**Activity:**
Your answer should be every line of the records that contains the word "browser", copied as it stands.

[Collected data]

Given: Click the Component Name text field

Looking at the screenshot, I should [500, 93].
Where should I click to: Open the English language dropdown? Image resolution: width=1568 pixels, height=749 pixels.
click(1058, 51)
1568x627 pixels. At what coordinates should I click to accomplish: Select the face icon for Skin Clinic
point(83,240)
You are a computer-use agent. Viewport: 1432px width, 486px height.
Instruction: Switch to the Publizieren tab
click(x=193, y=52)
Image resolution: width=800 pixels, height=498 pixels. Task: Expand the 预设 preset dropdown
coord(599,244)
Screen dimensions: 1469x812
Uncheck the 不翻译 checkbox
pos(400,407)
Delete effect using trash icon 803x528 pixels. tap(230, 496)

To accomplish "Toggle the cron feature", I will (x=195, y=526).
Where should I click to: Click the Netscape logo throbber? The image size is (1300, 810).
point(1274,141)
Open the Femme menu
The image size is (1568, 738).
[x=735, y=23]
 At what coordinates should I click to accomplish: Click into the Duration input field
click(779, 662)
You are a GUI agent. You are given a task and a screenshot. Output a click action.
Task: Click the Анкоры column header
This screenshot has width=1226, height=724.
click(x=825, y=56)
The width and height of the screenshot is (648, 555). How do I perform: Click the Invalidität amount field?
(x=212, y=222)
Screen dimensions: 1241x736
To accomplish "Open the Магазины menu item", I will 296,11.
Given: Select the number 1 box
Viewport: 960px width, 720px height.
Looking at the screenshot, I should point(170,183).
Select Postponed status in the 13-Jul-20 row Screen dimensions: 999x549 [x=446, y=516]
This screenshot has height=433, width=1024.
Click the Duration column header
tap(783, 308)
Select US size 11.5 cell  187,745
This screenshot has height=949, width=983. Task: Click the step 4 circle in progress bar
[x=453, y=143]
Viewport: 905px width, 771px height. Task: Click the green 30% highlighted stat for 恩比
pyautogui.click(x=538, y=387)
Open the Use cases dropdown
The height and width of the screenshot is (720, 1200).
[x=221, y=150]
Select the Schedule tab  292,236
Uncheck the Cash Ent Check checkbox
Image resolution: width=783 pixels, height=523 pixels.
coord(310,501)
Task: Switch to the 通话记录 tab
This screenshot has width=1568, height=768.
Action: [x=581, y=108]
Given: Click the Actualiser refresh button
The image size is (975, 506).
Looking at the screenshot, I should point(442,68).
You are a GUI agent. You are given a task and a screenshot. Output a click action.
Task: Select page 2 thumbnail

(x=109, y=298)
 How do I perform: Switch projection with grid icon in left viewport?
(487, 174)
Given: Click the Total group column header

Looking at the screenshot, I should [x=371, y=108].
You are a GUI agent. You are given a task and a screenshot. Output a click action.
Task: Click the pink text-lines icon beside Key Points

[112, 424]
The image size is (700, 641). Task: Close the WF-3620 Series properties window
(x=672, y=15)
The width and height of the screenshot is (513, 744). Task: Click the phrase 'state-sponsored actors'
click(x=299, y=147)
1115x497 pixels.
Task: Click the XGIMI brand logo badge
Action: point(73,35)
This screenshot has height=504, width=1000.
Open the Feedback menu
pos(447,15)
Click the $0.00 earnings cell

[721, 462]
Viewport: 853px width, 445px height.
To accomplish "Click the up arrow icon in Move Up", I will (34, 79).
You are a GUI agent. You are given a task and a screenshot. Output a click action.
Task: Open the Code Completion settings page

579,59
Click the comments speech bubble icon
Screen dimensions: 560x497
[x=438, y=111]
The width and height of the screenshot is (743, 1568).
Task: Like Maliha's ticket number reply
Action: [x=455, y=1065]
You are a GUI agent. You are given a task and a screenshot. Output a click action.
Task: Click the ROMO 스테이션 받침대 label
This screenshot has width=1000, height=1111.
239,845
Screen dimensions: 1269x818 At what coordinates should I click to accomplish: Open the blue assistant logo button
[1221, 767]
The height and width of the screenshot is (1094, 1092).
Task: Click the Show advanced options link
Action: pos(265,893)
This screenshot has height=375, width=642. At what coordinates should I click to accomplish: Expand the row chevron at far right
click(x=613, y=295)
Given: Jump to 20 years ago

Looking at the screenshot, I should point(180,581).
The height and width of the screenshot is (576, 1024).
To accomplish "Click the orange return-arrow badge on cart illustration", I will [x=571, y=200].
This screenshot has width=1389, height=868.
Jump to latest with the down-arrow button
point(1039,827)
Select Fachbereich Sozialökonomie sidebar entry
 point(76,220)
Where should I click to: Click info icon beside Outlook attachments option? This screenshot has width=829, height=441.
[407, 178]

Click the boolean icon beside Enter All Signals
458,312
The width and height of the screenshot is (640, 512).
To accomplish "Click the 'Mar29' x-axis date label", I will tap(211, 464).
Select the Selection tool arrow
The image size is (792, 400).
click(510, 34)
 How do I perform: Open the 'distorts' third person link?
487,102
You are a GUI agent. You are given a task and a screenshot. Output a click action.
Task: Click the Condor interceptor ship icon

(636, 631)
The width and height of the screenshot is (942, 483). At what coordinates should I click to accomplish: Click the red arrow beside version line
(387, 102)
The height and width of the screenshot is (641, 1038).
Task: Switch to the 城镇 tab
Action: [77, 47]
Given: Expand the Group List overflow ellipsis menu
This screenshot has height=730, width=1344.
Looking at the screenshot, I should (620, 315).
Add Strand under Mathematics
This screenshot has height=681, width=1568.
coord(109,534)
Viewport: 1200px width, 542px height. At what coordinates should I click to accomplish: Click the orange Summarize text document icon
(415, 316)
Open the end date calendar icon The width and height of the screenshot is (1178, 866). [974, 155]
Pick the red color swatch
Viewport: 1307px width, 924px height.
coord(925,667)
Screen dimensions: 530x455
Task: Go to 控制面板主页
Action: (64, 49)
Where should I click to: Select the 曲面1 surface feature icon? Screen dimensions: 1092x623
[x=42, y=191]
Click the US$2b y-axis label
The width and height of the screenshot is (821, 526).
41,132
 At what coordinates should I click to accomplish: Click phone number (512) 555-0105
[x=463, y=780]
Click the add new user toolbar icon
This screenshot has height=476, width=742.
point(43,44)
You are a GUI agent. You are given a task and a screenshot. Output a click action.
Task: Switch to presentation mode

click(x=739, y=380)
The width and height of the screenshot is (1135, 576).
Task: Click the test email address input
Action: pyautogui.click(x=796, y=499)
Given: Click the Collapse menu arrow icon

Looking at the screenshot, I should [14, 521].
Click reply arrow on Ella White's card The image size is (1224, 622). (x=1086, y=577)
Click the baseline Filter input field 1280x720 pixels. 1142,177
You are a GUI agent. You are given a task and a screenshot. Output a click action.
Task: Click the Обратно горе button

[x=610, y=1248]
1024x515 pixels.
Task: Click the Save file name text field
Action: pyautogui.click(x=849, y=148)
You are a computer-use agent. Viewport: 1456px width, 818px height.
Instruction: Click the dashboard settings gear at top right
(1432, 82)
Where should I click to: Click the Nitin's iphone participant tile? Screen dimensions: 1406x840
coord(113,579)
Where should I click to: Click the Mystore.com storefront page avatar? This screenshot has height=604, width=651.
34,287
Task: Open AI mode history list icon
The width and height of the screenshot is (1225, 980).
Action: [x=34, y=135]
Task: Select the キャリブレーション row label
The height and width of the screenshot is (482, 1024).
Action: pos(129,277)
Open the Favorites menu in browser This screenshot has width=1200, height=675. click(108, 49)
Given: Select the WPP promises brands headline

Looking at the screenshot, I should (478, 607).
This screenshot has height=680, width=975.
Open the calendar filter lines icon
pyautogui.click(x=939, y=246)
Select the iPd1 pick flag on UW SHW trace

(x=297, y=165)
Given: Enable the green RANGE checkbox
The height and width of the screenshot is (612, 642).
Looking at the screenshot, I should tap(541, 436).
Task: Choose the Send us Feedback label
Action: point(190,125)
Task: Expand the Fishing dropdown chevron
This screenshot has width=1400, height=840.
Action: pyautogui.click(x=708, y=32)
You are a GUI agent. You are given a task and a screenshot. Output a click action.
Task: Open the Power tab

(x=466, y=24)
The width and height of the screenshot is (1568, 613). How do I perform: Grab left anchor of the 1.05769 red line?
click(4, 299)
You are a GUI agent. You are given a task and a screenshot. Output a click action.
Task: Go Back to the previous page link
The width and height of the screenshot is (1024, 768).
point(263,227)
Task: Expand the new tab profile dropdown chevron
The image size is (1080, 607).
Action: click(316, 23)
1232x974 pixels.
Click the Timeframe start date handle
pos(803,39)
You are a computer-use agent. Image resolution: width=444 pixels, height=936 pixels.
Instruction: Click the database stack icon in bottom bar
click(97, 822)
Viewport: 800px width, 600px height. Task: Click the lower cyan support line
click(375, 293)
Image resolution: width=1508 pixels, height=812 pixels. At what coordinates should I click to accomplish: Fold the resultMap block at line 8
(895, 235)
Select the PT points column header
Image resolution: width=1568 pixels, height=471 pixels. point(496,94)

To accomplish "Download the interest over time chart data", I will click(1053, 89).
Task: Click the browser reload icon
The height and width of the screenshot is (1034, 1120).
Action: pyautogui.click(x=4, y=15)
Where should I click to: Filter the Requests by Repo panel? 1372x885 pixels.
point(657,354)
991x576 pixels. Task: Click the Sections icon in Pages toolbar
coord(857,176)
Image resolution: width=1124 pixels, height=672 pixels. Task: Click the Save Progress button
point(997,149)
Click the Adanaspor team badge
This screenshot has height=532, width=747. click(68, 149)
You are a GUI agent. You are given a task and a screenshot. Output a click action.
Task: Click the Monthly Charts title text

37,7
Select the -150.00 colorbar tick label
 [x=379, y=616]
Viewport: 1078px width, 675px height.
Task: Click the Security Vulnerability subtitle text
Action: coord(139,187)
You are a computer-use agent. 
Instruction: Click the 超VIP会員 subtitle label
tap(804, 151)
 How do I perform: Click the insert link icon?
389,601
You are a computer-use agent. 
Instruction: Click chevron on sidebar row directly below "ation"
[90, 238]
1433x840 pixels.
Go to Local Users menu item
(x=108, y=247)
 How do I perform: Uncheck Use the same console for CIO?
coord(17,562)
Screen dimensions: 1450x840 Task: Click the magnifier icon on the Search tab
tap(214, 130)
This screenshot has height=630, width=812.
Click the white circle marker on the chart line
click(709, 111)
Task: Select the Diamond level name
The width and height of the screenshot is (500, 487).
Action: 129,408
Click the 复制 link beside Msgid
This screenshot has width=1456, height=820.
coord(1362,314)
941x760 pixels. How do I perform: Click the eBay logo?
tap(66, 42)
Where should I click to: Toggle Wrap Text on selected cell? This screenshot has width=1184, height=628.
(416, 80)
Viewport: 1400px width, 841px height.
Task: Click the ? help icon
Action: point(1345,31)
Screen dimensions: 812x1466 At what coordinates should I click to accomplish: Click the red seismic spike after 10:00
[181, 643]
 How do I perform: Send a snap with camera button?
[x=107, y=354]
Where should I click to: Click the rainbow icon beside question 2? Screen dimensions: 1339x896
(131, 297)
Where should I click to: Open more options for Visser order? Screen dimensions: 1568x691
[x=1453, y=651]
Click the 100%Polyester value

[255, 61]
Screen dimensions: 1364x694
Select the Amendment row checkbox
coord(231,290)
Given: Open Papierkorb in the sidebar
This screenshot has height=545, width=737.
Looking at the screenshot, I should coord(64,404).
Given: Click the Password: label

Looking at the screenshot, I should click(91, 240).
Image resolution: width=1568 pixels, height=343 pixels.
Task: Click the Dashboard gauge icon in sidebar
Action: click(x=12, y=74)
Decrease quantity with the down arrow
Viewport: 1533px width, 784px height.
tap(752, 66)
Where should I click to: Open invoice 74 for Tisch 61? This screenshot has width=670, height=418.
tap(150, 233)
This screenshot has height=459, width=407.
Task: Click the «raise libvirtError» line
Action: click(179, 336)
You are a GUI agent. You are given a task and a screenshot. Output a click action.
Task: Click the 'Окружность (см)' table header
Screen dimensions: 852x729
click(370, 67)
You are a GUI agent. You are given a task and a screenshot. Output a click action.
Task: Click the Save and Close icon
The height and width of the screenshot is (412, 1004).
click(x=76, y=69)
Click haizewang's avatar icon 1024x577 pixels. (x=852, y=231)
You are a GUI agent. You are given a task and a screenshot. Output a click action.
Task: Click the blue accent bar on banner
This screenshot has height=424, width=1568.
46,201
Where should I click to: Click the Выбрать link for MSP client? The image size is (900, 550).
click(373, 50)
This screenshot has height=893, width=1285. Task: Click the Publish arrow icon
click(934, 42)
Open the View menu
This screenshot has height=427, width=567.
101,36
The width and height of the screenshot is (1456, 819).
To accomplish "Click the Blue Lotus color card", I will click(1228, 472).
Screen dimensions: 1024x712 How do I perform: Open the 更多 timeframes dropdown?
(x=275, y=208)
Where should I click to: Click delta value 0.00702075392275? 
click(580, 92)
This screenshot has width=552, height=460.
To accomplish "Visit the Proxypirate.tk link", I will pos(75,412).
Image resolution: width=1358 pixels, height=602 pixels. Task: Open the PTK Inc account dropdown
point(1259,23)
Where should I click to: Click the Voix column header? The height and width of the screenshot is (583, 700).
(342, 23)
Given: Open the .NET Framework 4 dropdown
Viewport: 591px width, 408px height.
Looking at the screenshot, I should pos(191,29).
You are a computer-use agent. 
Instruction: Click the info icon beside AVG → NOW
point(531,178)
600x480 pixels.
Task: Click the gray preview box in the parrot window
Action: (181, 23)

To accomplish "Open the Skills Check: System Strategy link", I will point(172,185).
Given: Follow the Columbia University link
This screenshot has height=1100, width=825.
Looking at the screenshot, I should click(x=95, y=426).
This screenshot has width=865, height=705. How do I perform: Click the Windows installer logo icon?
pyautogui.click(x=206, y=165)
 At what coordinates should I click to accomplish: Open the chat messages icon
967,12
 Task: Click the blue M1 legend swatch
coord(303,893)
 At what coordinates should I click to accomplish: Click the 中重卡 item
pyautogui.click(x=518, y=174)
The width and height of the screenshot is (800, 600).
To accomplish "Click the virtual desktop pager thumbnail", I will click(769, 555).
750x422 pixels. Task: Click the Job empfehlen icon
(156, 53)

**Output below:**
Open the Favorites menu in browser This screenshot has width=1200, height=675. click(108, 49)
Task: Click the browser reload icon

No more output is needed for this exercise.